◆ **WHAT IS EXPECTED**
Copy each entry below exactly as it appears.

◆ **INFORMATION SHOWN**
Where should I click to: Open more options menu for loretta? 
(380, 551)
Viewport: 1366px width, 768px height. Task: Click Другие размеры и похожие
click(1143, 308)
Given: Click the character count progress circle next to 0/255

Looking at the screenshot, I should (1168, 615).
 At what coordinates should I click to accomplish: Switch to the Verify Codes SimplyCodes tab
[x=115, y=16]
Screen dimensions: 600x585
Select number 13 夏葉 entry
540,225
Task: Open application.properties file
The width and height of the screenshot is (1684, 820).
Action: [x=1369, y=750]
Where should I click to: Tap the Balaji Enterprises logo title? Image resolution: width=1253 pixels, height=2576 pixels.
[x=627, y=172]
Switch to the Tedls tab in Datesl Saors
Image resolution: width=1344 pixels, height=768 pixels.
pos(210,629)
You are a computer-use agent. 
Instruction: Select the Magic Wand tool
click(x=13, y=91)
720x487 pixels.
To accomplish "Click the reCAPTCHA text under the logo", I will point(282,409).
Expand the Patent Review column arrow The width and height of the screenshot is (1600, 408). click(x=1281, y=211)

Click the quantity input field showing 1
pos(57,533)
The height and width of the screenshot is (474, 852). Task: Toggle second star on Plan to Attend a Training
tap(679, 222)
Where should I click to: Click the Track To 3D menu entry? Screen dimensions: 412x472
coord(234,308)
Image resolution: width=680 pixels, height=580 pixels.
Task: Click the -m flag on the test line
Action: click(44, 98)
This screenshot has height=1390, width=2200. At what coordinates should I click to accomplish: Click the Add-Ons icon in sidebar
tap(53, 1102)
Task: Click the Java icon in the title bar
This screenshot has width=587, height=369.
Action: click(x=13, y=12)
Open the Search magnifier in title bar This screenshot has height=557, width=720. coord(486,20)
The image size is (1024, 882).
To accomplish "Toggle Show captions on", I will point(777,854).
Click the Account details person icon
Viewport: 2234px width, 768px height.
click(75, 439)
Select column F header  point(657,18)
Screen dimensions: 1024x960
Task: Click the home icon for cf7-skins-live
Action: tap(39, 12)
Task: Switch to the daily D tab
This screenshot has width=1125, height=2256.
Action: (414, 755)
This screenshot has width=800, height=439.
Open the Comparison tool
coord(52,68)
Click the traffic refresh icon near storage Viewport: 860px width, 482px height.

◆ **ANSWER TO THIS TASK**
Where should I click to: Open more options menu for loretta? 
(380, 551)
Viewport: 1366px width, 768px height. Task: Click Другие размеры и похожие
click(1143, 308)
Given: Click the character count progress circle next to 0/255

Looking at the screenshot, I should (1168, 615).
 At what coordinates should I click to accomplish: Switch to the Verify Codes SimplyCodes tab
[x=115, y=16]
Screen dimensions: 600x585
Select number 13 夏葉 entry
540,225
Task: Open application.properties file
The width and height of the screenshot is (1684, 820).
Action: [x=1369, y=750]
Where should I click to: Tap the Balaji Enterprises logo title? Image resolution: width=1253 pixels, height=2576 pixels.
[x=627, y=172]
Switch to the Tedls tab in Datesl Saors
Image resolution: width=1344 pixels, height=768 pixels.
pos(210,629)
You are a computer-use agent. 
Instruction: Select the Magic Wand tool
click(x=13, y=91)
720x487 pixels.
To accomplish "Click the reCAPTCHA text under the logo", I will point(282,409).
Expand the Patent Review column arrow The width and height of the screenshot is (1600, 408). click(x=1281, y=211)

Click the quantity input field showing 1
pos(57,533)
The height and width of the screenshot is (474, 852). Task: Toggle second star on Plan to Attend a Training
tap(679, 222)
Where should I click to: Click the Track To 3D menu entry? Screen dimensions: 412x472
coord(234,308)
Image resolution: width=680 pixels, height=580 pixels.
Task: Click the -m flag on the test line
Action: click(44, 98)
This screenshot has height=1390, width=2200. At what coordinates should I click to accomplish: Click the Add-Ons icon in sidebar
tap(53, 1102)
Task: Click the Java icon in the title bar
This screenshot has width=587, height=369.
Action: click(x=13, y=12)
Open the Search magnifier in title bar This screenshot has height=557, width=720. coord(486,20)
The image size is (1024, 882).
To accomplish "Toggle Show captions on", I will point(777,854).
Click the Account details person icon
Viewport: 2234px width, 768px height.
click(75, 439)
Select column F header  point(657,18)
Screen dimensions: 1024x960
Task: Click the home icon for cf7-skins-live
Action: tap(39, 12)
Task: Switch to the daily D tab
This screenshot has width=1125, height=2256.
Action: (414, 755)
This screenshot has width=800, height=439.
Open the Comparison tool
coord(52,68)
Click the traffic refresh icon near storage Viewport: 860px width, 482px height.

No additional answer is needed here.